**Activity:**
Should the word "icon" occur in a line of the records, copy that line.

BEGIN Exercise input

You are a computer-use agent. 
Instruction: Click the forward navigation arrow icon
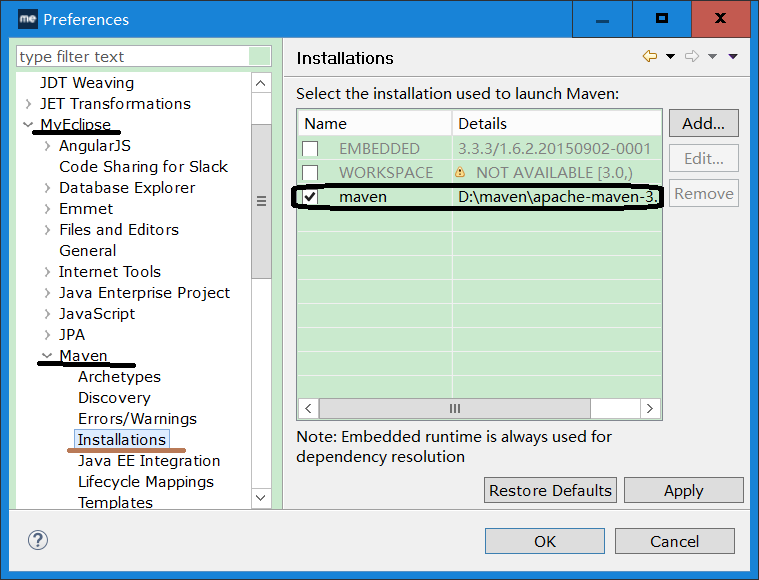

END Exercise input
BEGIN Exercise input

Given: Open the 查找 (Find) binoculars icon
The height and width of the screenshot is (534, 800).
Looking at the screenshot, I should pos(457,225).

END Exercise input

**Answer section:**
Instruction: Click the forward navigation arrow icon
Given: Open the 查找 (Find) binoculars icon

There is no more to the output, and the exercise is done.